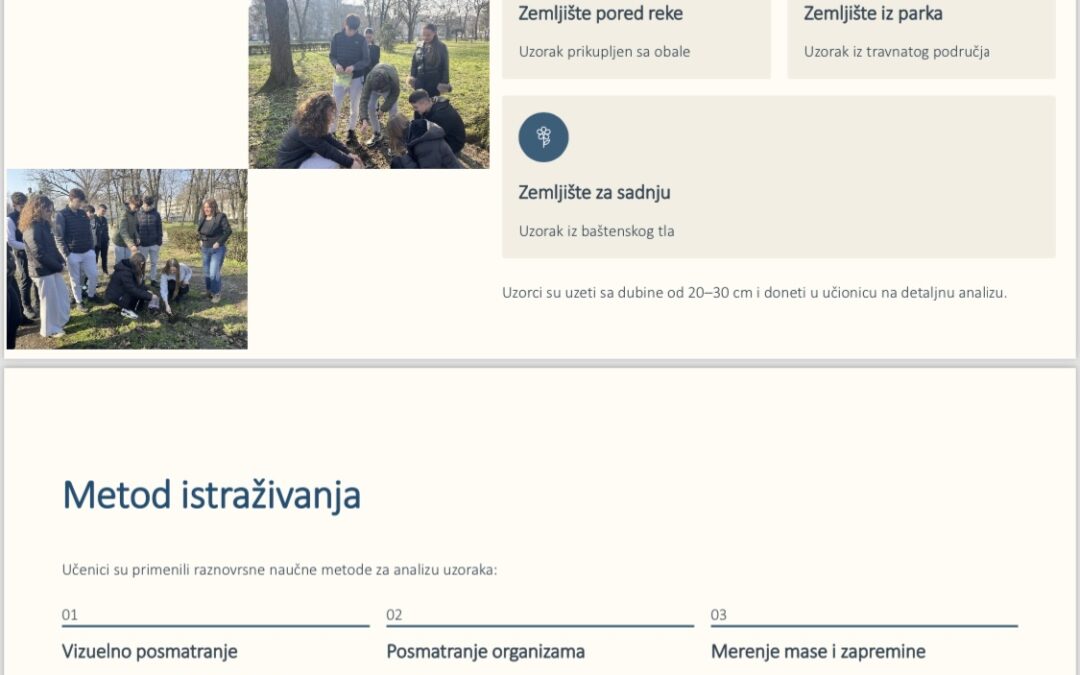Open the top photo of students digging
The width and height of the screenshot is (1080, 675).
(369, 84)
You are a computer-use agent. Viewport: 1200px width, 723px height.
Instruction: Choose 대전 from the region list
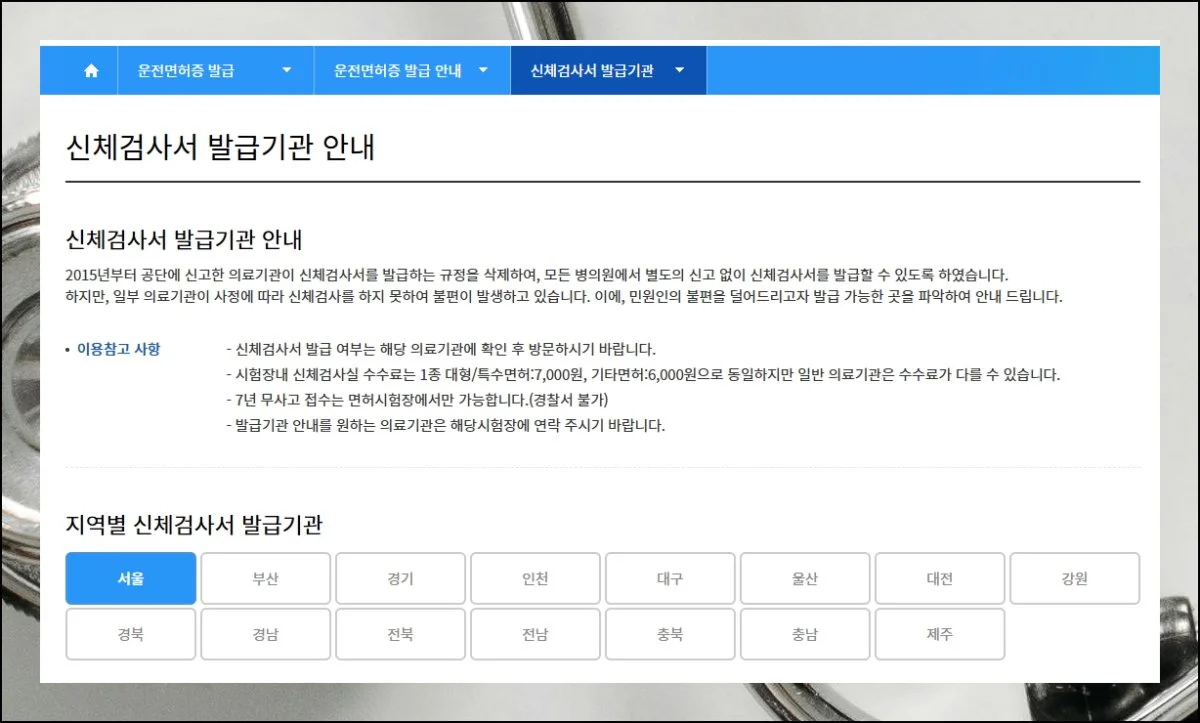click(940, 579)
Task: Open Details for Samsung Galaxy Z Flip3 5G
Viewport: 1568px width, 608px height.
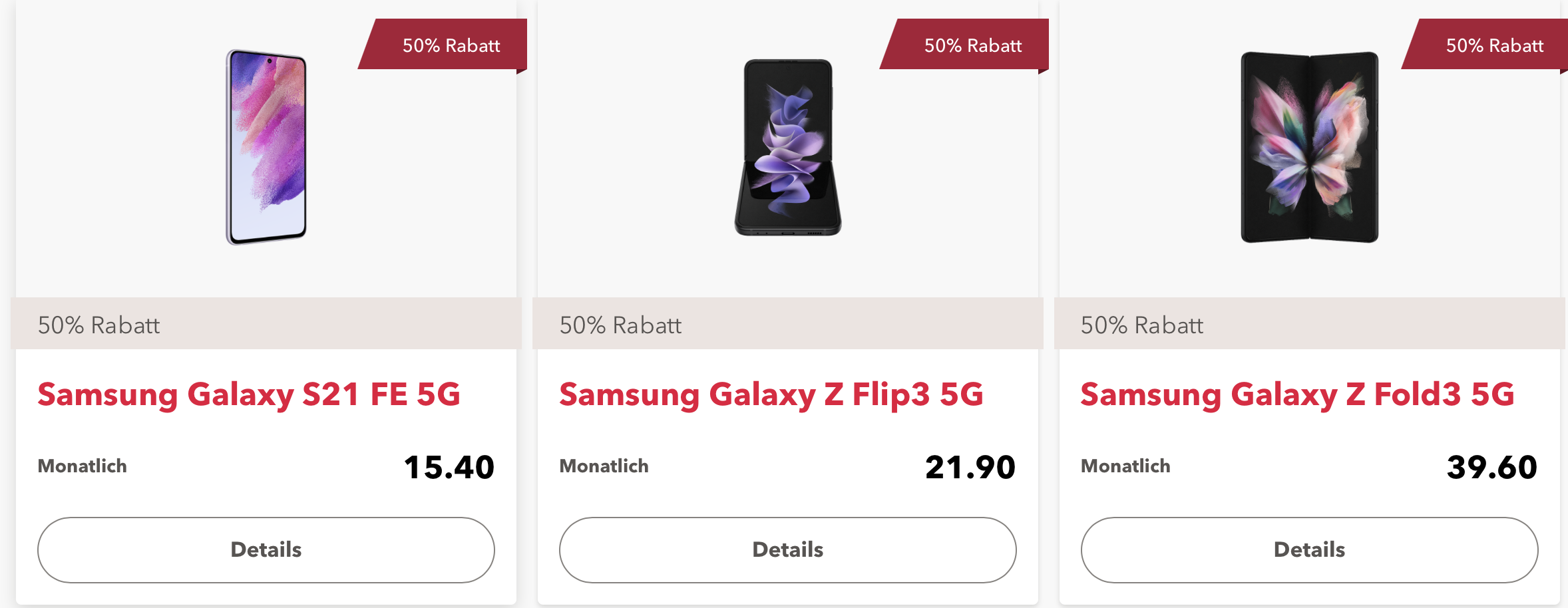Action: [788, 550]
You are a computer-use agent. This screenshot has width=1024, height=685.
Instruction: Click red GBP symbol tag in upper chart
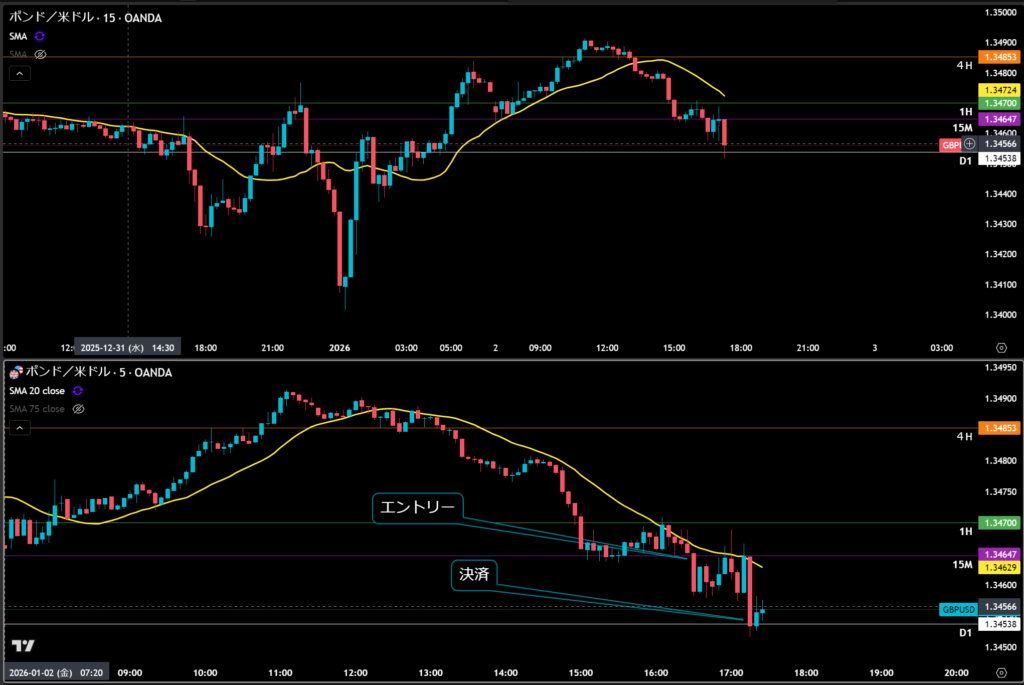point(951,145)
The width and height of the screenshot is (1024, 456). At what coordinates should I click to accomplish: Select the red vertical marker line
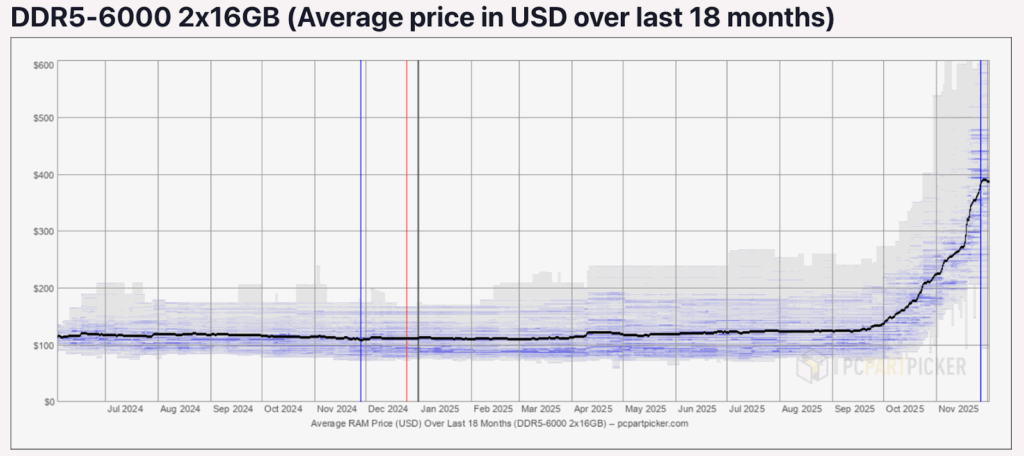pos(407,230)
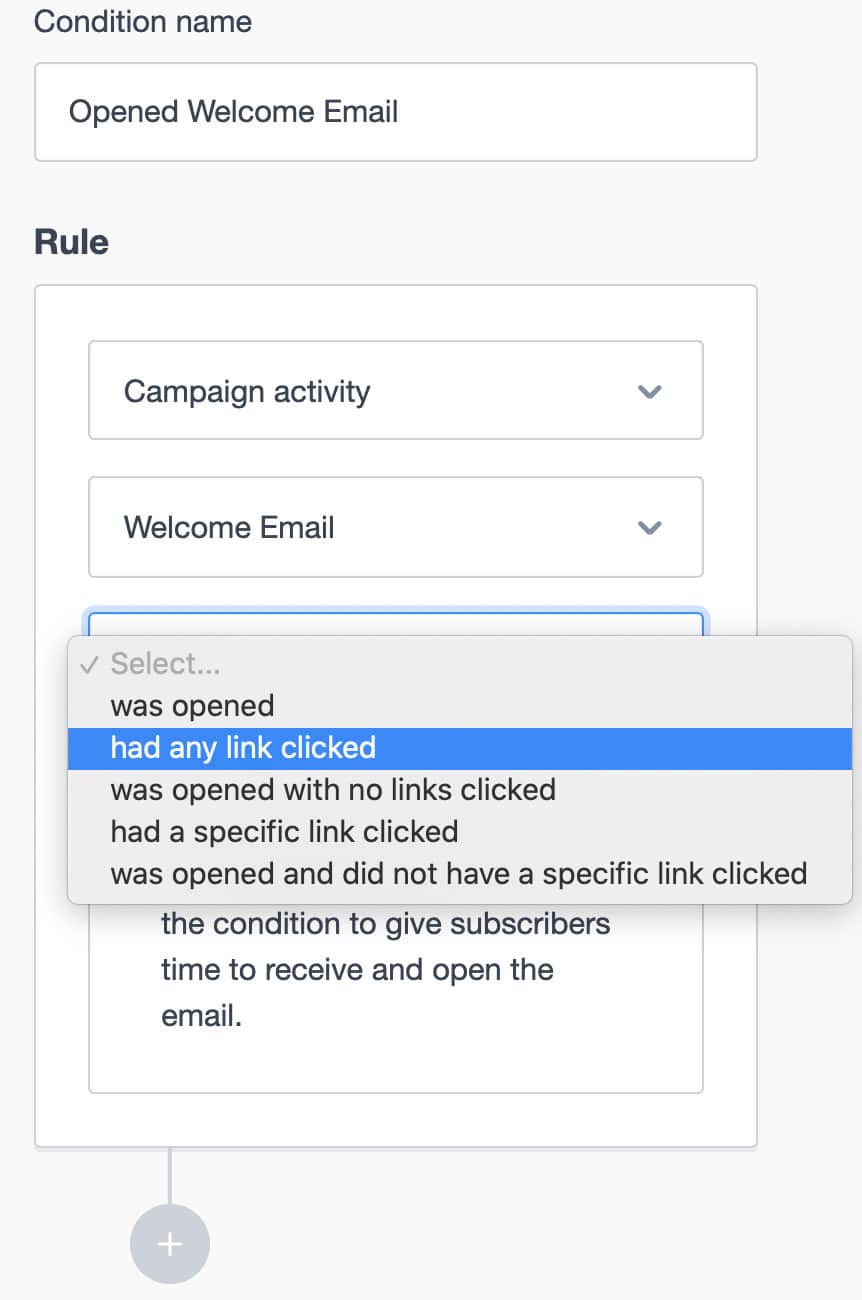Click the chevron arrow beside Welcome Email
The image size is (862, 1300).
pyautogui.click(x=650, y=527)
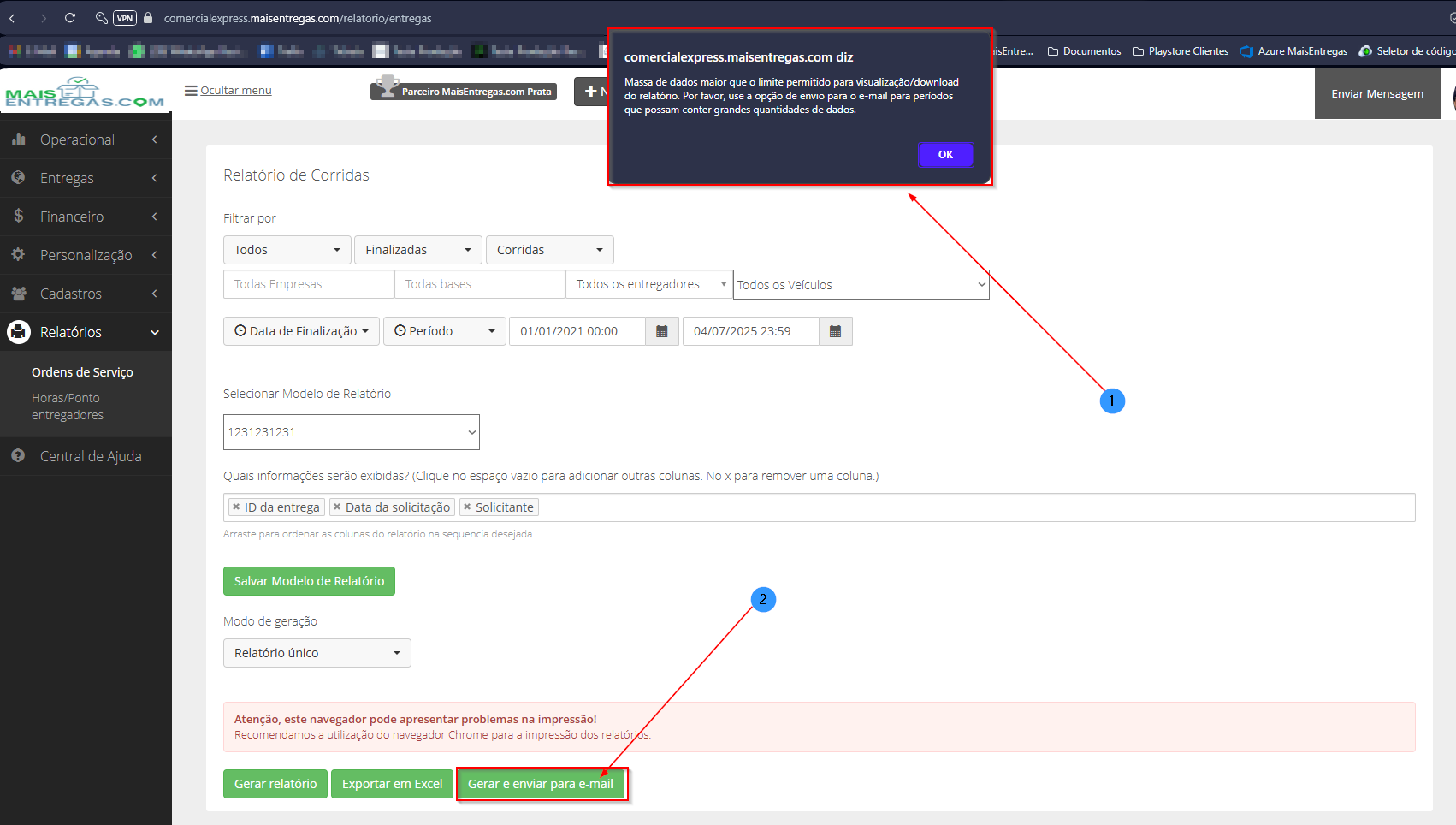Click the MaisEntregas.com logo

click(85, 93)
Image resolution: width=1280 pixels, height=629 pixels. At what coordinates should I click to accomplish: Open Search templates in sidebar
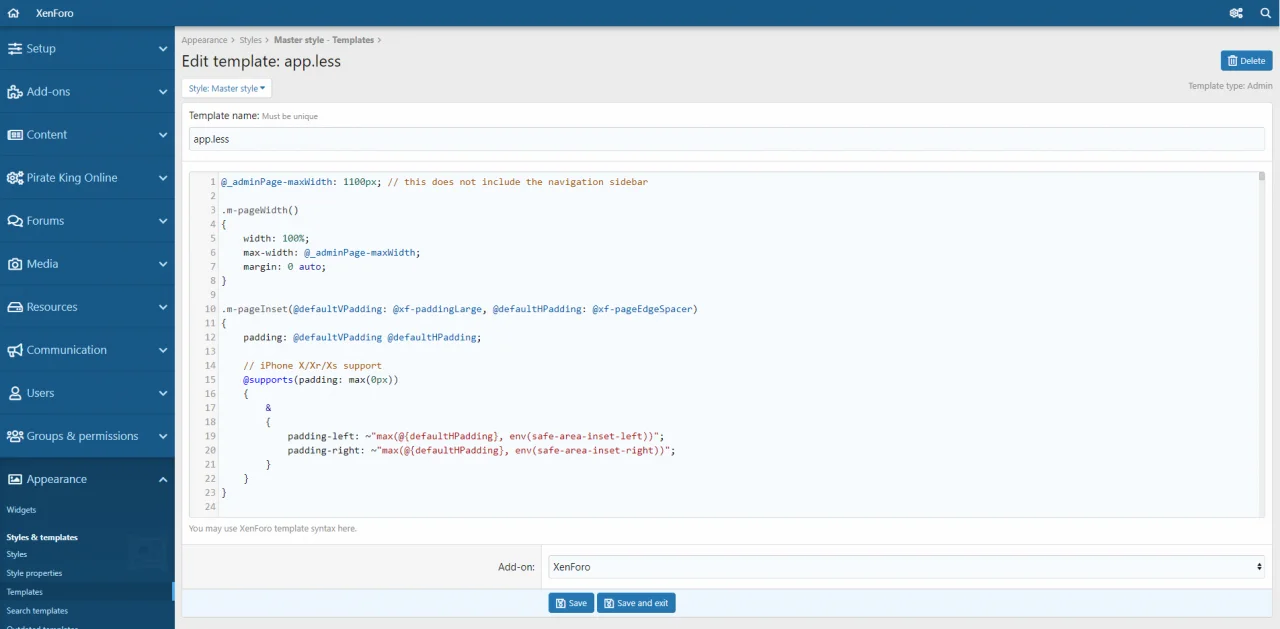coord(37,611)
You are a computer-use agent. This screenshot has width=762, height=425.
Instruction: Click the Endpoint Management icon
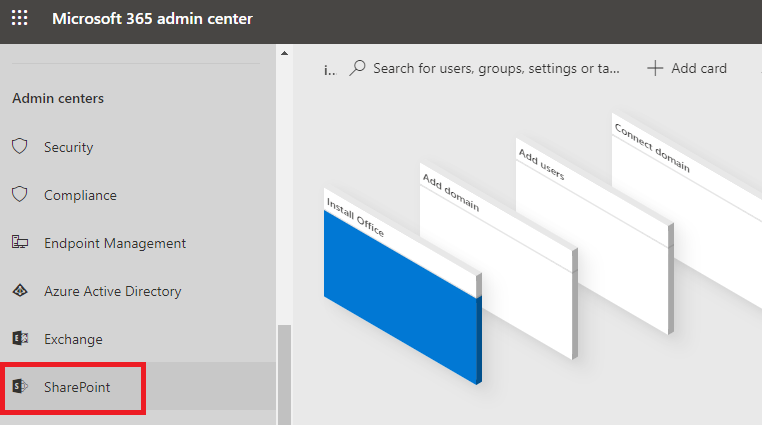coord(19,243)
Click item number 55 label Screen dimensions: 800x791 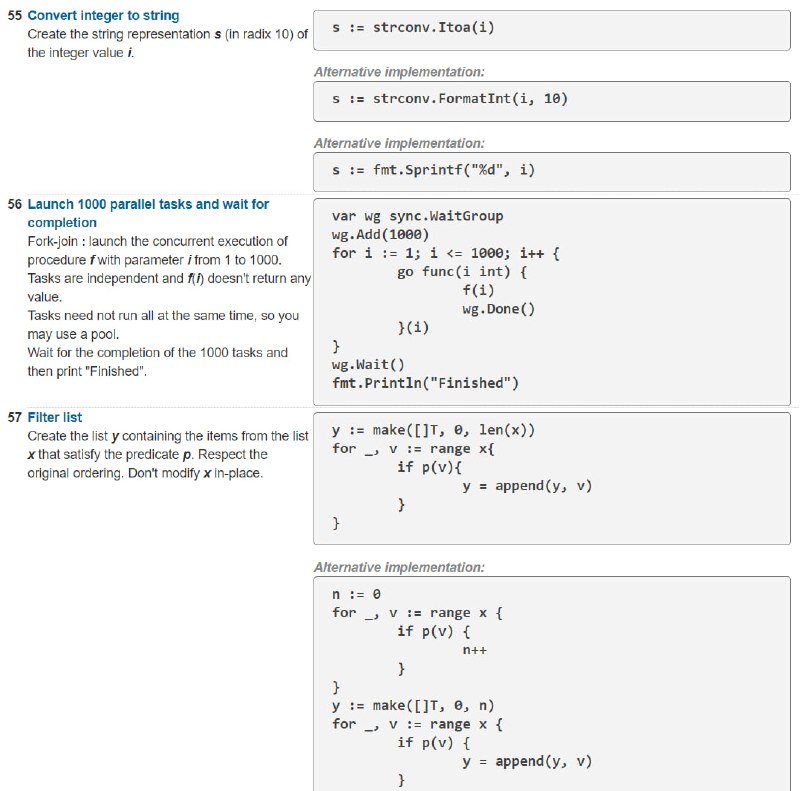[15, 15]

--------------------

## Goal of the exercise
Search the records for the word "agent" and copy every line where it occurs.

## Result for this task
You are a computer-use agent. Viewport: 1200px width, 723px height.
You are a computer-use agent. This screenshot has width=1024, height=685.
You are a computer-use agent. This screenshot has width=762, height=425.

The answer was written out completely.